• **What you need to do**
Once "You are a computer-use" turns up in a line below, reproduce that line and those after it exactly, stopping after the line with "Viewport: 618px width, 310px height."; leave pictures out.

═════ Input data ═════

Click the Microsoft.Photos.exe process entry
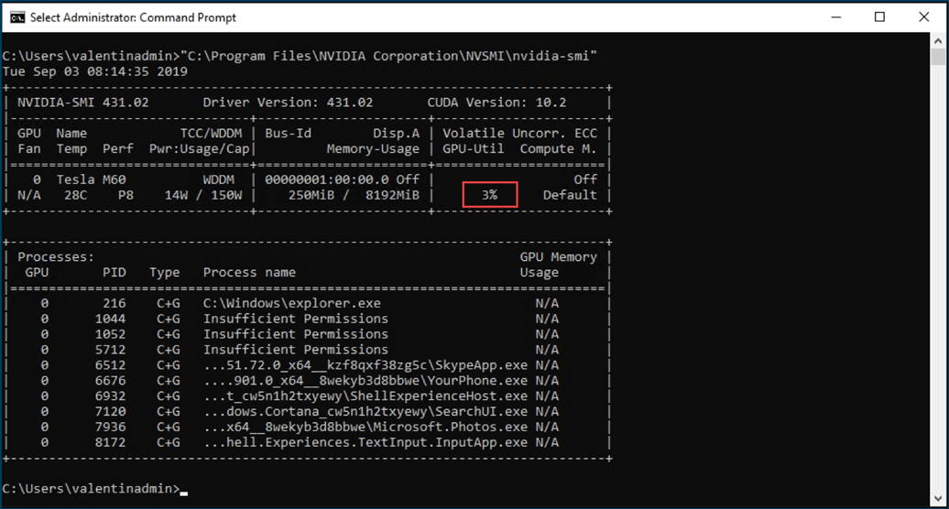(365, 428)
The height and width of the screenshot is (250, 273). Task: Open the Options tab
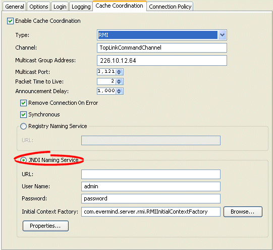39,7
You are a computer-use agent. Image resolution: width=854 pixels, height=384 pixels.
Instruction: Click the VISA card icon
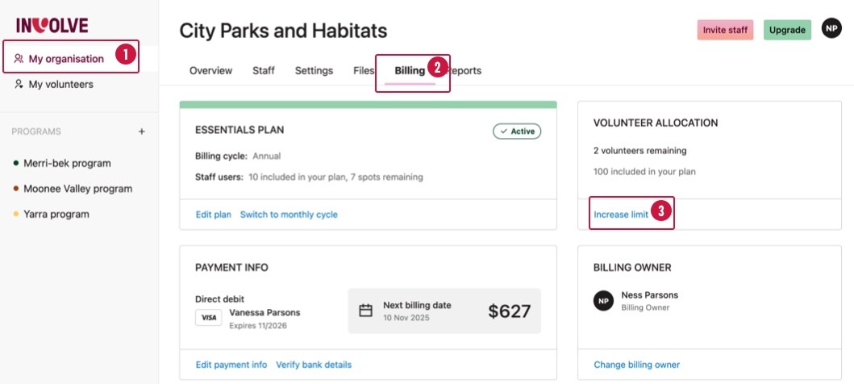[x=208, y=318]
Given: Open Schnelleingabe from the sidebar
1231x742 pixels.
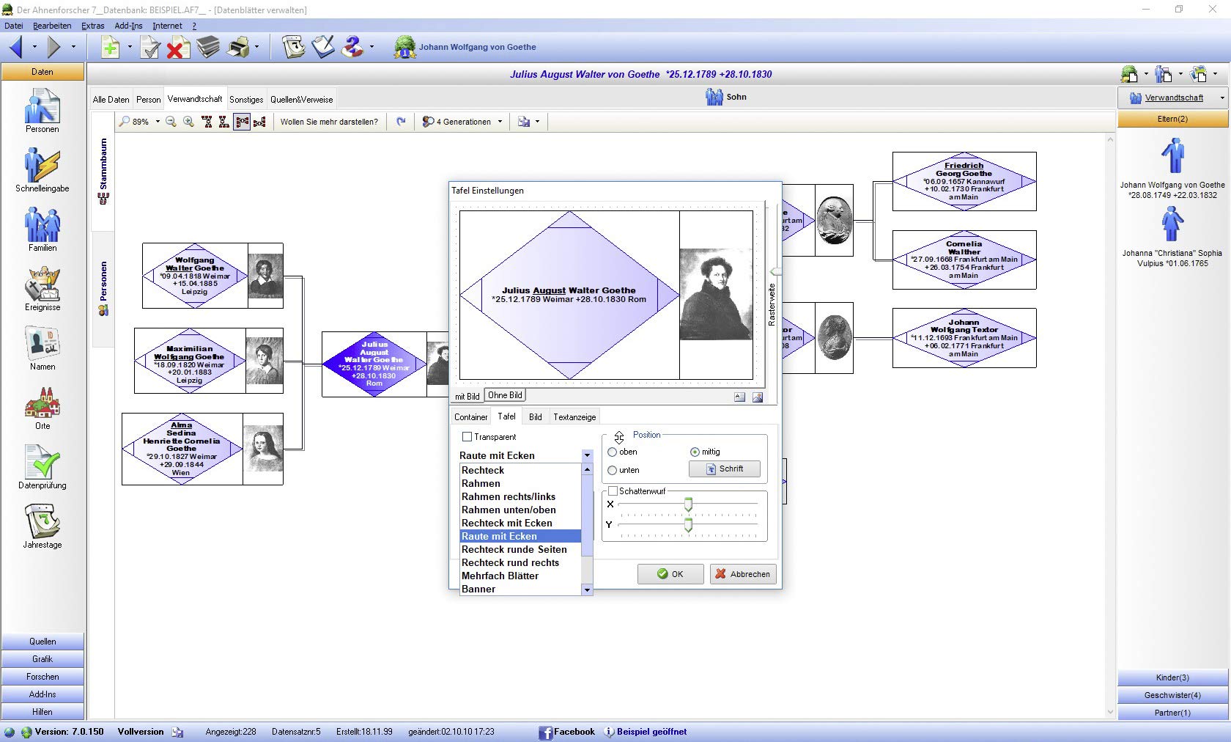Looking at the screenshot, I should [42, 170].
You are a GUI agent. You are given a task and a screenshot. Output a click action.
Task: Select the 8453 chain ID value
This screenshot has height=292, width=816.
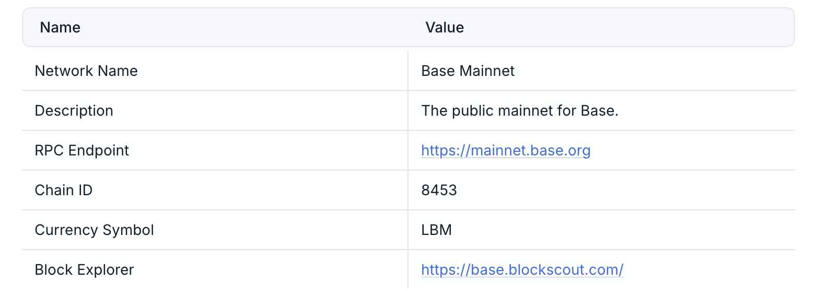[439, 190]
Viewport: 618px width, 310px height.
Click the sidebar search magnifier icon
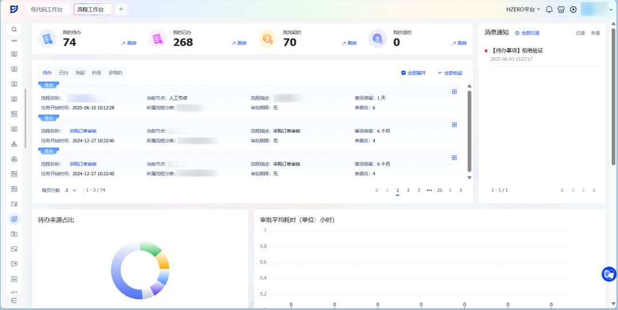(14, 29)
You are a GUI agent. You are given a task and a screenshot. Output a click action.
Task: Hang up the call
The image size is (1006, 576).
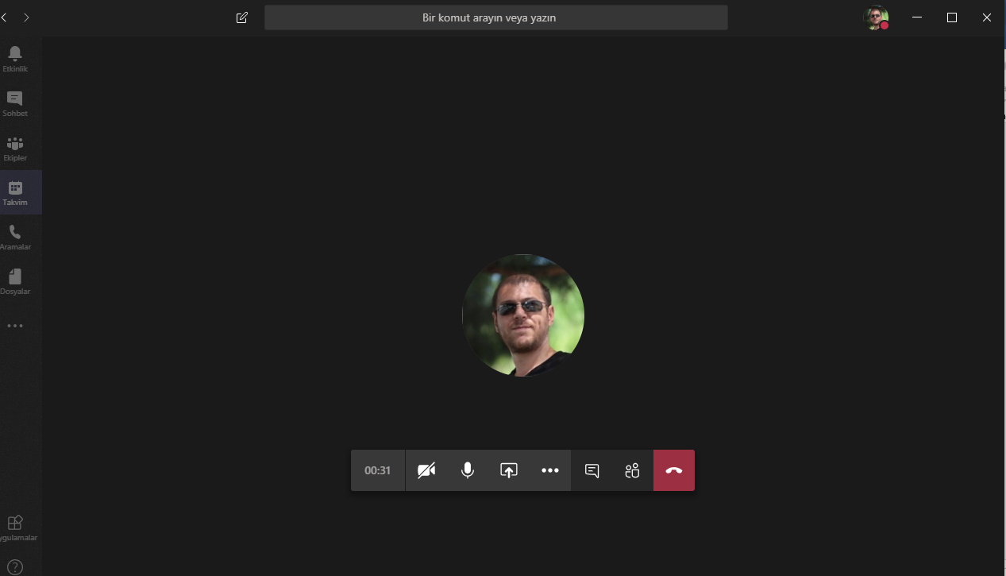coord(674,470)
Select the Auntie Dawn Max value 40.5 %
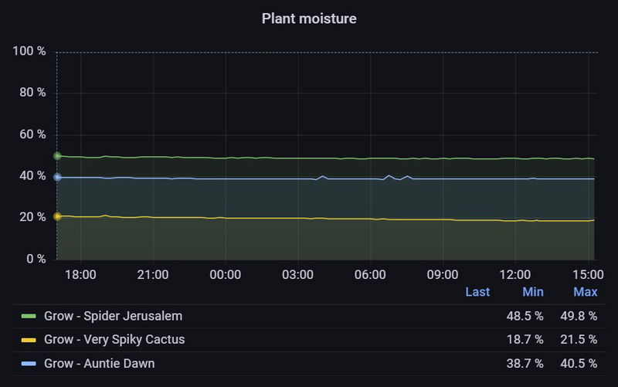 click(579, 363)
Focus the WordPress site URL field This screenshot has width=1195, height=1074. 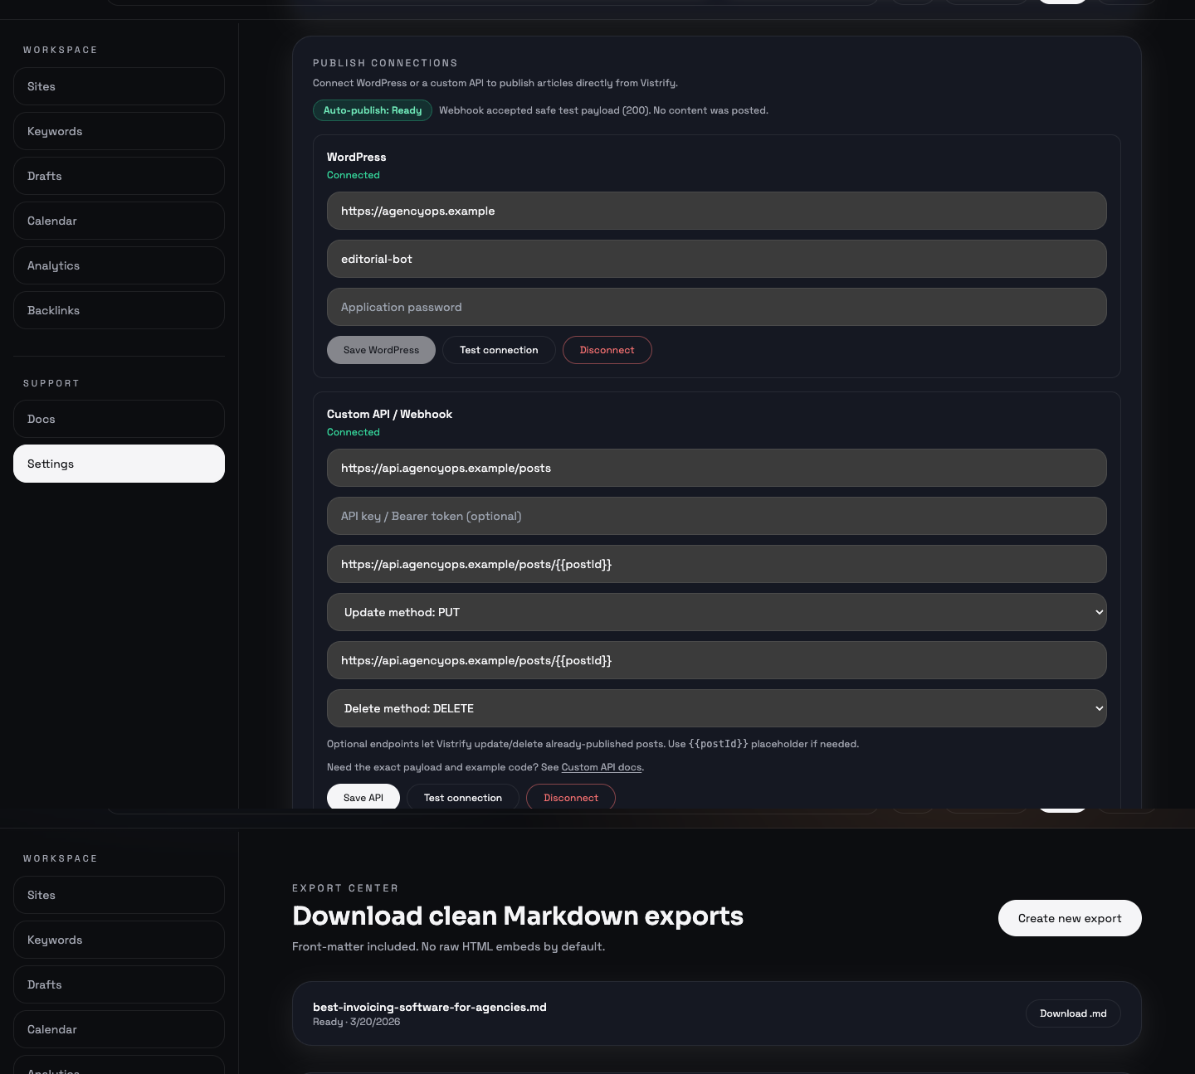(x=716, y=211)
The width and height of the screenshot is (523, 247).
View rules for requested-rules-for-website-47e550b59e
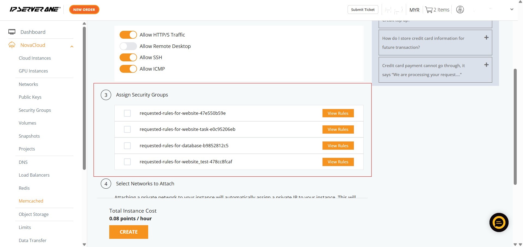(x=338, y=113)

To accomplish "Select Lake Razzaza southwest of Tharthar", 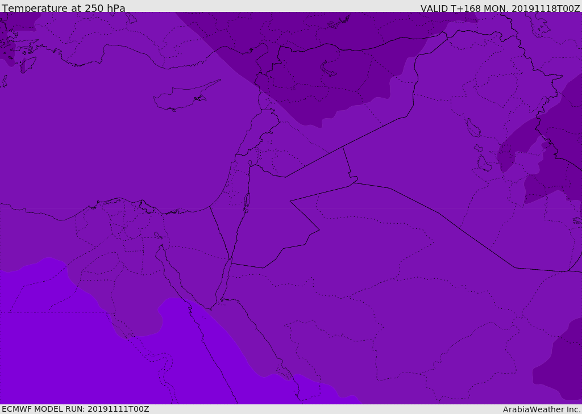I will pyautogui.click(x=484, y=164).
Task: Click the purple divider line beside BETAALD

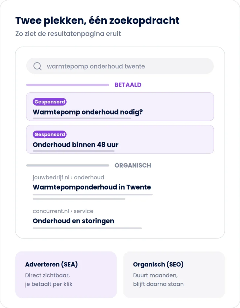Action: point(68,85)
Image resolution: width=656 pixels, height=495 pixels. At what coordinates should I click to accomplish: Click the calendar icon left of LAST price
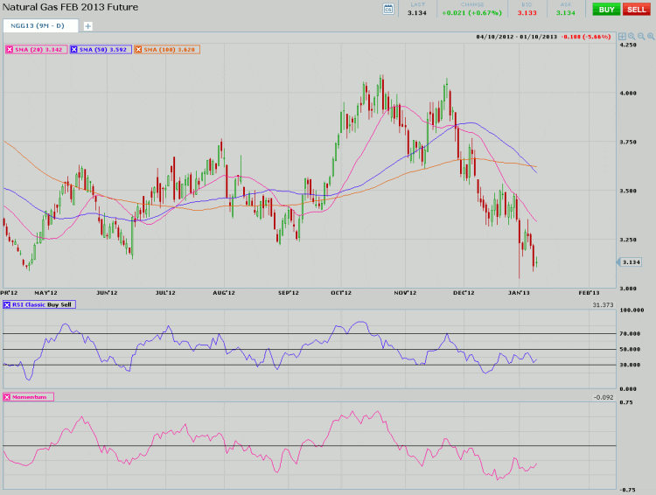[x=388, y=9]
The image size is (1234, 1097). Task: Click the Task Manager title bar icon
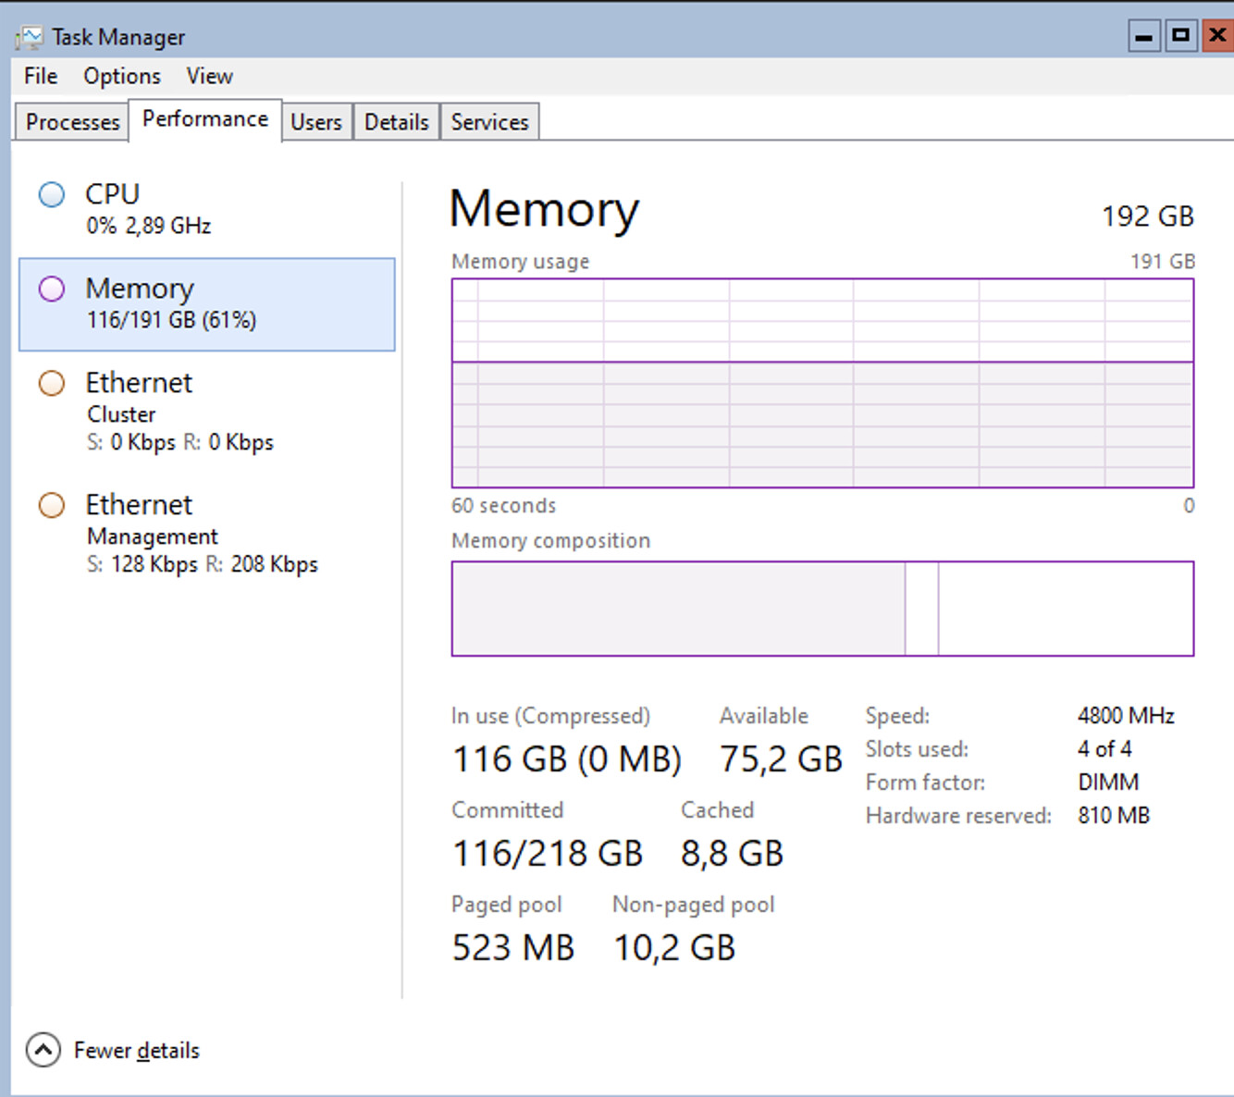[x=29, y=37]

═════

• **The answer**
You are a computer-use agent. Image resolution: width=854 pixels, height=384 pixels.
Instruction: Click the VISA card icon
[x=208, y=318]
Given: Open Schnelleingabe from the sidebar
1231x742 pixels.
Looking at the screenshot, I should [42, 170].
You are a GUI agent. You are given a task and a screenshot. Output a click action.
Task: Select the 8453 chain ID value
This screenshot has height=292, width=816.
[439, 190]
Viewport: 618px width, 310px height.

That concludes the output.